• [Dataset entries]:
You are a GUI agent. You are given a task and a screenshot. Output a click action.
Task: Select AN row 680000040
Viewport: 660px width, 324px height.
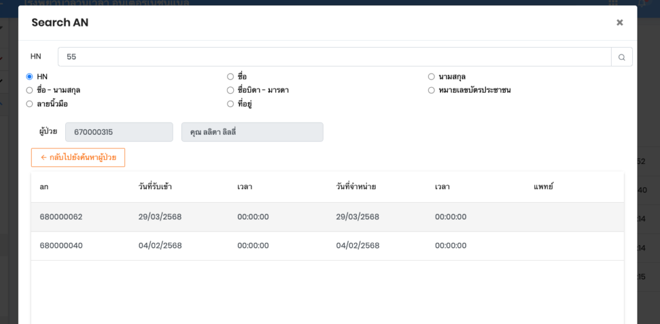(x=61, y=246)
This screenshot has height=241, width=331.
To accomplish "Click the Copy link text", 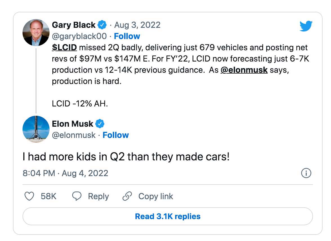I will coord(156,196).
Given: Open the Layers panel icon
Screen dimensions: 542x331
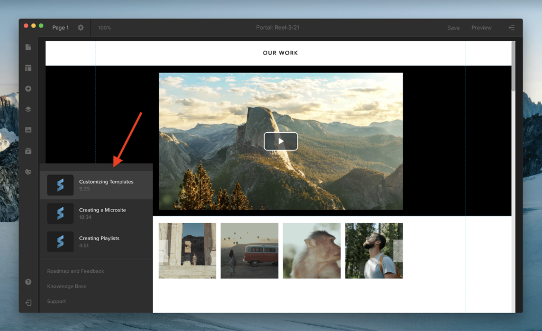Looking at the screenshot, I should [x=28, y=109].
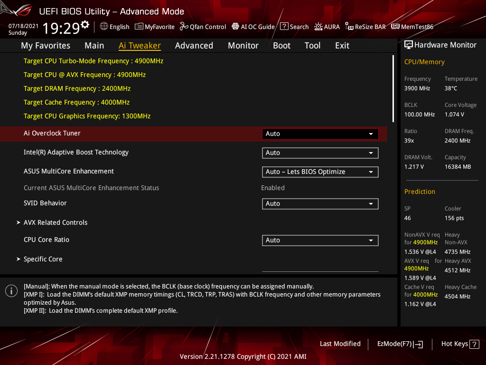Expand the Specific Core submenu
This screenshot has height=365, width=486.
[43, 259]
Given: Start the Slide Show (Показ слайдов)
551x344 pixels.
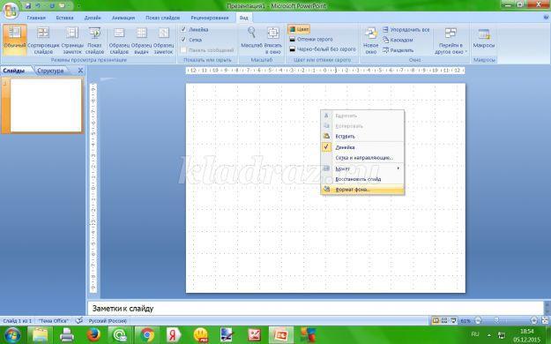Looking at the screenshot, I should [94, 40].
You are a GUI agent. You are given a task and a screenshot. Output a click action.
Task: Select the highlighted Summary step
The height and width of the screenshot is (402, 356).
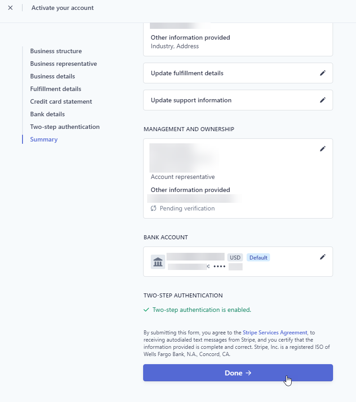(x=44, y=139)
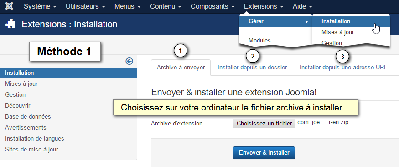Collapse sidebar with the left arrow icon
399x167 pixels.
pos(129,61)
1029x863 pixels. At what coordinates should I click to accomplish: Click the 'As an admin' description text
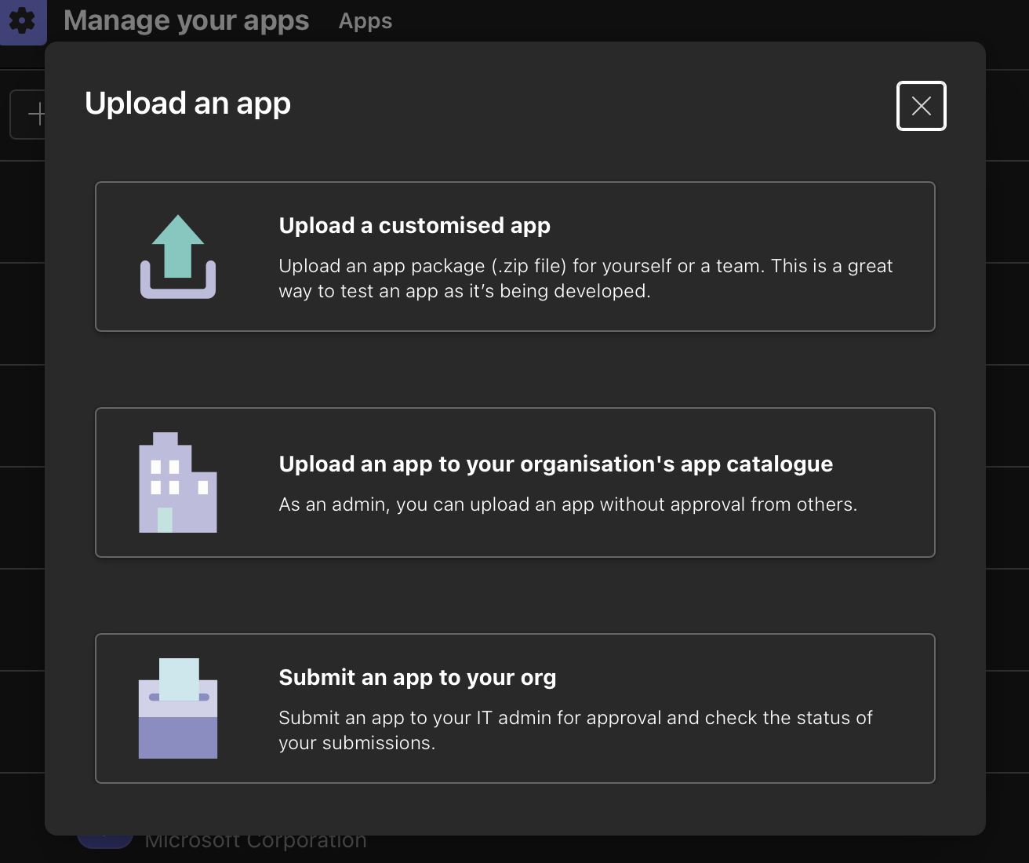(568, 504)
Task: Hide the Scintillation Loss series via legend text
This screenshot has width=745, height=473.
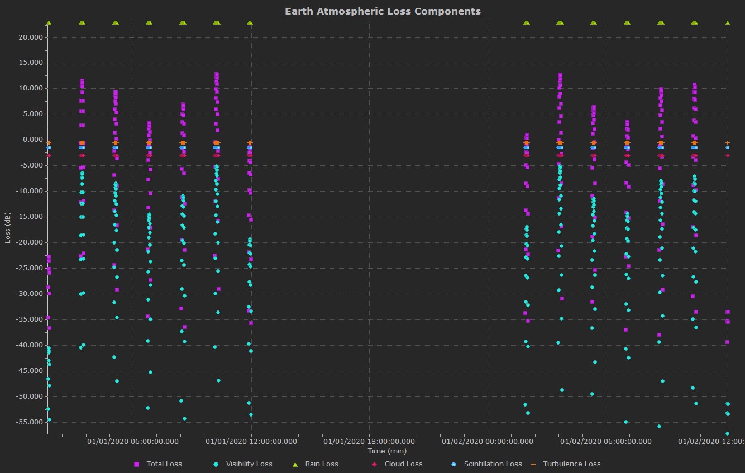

• [Aim of the exercise]: Copy out exactly the lines between the line containing "Task: Hide the" and the end of the entries, including both, and leave the pictures behind.

• [Response to this task]:
Task: Hide the Scintillation Loss series via legend text
This screenshot has width=745, height=473.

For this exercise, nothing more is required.